START THE DATA

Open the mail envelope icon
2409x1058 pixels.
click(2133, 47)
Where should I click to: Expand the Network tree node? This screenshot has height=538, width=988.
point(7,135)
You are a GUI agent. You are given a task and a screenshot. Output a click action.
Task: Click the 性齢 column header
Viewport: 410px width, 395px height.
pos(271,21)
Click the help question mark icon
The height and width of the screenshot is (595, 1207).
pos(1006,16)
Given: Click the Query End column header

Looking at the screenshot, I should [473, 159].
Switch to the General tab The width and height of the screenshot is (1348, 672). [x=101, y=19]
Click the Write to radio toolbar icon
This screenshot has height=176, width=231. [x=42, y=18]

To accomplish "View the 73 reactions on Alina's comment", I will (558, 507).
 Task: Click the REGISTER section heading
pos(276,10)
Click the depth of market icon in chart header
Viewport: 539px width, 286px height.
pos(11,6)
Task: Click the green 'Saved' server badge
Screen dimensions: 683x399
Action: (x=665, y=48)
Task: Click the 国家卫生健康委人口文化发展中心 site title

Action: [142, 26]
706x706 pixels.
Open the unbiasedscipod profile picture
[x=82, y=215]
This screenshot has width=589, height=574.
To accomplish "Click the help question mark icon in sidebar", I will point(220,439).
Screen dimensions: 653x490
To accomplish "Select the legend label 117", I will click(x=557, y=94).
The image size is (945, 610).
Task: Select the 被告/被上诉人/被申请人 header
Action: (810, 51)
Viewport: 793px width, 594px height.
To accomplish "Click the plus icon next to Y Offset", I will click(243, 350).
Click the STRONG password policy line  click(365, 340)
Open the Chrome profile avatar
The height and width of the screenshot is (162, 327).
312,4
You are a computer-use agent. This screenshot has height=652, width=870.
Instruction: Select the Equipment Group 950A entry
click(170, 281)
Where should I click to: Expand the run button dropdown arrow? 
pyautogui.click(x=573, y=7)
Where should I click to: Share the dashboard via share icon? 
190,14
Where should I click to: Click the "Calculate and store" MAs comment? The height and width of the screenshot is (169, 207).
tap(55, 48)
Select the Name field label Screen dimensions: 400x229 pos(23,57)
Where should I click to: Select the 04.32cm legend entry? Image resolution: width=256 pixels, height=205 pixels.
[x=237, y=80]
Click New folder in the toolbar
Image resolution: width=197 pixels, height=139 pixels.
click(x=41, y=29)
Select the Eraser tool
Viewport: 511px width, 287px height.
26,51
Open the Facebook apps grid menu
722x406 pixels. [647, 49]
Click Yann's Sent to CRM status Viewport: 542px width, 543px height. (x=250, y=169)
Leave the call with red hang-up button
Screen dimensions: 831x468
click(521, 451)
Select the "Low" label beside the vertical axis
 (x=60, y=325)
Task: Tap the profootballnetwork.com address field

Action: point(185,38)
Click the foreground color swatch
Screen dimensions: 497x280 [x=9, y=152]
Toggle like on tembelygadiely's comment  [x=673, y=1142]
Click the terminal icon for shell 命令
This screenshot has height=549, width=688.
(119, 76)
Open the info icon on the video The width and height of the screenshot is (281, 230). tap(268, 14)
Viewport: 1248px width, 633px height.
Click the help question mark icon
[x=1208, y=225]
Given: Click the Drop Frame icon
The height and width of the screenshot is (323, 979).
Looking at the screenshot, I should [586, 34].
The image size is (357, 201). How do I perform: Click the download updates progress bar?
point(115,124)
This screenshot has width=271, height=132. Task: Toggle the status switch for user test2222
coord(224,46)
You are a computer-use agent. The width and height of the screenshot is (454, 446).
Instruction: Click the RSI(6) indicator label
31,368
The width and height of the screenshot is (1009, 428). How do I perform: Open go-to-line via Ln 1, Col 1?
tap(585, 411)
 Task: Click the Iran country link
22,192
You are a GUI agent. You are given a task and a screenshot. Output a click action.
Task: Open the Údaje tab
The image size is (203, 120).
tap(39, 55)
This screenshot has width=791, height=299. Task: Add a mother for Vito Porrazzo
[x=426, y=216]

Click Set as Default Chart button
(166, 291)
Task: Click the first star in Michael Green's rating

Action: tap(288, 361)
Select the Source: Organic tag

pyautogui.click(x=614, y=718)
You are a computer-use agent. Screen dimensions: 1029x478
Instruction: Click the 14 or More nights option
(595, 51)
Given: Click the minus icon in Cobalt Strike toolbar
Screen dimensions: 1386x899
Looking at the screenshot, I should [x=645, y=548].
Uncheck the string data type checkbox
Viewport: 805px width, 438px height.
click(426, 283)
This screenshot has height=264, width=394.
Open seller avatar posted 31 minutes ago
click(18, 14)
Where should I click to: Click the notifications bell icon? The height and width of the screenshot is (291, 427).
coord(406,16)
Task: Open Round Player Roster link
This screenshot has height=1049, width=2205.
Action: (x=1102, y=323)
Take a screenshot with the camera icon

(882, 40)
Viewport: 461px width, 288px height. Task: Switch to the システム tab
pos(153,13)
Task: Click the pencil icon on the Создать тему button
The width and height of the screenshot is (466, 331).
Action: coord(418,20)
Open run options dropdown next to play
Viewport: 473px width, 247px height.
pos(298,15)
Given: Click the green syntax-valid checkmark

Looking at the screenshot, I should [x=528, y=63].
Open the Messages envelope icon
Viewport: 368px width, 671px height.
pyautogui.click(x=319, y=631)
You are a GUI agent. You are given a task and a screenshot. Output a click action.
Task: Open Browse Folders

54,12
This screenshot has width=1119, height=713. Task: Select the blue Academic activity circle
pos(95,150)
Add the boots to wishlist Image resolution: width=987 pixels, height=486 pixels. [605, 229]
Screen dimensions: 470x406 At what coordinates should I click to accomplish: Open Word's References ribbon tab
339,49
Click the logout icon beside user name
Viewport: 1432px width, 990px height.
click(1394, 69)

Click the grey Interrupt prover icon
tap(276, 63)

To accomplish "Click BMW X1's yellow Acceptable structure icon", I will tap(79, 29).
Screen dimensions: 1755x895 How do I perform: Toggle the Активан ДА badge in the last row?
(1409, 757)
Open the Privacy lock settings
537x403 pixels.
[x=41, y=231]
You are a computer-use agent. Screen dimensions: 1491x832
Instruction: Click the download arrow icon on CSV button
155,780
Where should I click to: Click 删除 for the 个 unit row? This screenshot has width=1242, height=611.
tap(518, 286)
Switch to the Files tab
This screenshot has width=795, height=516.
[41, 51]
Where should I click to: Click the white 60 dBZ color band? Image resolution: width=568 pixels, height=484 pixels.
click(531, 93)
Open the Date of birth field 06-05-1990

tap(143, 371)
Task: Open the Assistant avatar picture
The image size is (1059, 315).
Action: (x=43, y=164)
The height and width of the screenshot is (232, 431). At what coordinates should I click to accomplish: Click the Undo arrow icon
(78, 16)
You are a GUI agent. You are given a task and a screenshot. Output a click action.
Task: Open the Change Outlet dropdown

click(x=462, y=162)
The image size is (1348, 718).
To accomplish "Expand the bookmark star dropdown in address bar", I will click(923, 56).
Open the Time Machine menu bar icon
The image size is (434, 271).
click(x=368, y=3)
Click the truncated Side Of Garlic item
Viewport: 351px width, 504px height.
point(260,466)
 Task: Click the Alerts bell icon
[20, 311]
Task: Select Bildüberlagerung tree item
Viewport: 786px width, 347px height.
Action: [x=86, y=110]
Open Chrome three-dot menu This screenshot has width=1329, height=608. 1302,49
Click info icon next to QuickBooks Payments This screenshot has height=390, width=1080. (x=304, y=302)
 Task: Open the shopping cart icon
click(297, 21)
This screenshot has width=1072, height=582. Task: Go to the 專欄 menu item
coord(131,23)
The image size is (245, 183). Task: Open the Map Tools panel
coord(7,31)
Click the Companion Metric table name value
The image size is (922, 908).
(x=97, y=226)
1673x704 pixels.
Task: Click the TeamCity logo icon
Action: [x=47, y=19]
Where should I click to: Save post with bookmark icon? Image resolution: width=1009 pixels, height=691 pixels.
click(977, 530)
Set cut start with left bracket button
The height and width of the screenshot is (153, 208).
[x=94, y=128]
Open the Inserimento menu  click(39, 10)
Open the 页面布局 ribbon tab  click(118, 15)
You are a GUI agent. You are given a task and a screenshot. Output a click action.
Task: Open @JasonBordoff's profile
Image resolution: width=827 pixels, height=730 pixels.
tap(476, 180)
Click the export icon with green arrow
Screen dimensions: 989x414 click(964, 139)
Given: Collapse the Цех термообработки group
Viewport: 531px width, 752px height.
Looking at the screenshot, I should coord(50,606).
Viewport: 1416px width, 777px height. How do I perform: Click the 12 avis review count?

END THE DATA

TASK TO COMPLETE:
Copy, without any change, the run of lines from the one with "Open the Inserimento" through the end of the entries above.

RESPONSE TO THE TASK:
Open the Inserimento menu  click(39, 10)
Open the 页面布局 ribbon tab  click(118, 15)
You are a GUI agent. You are given a task and a screenshot. Output a click action.
Task: Open @JasonBordoff's profile
Image resolution: width=827 pixels, height=730 pixels.
tap(476, 180)
Click the export icon with green arrow
Screen dimensions: 989x414 click(964, 139)
Given: Collapse the Цех термообработки group
Viewport: 531px width, 752px height.
Looking at the screenshot, I should coord(50,606).
Viewport: 1416px width, 777px height. How do I perform: Click the 12 avis review count?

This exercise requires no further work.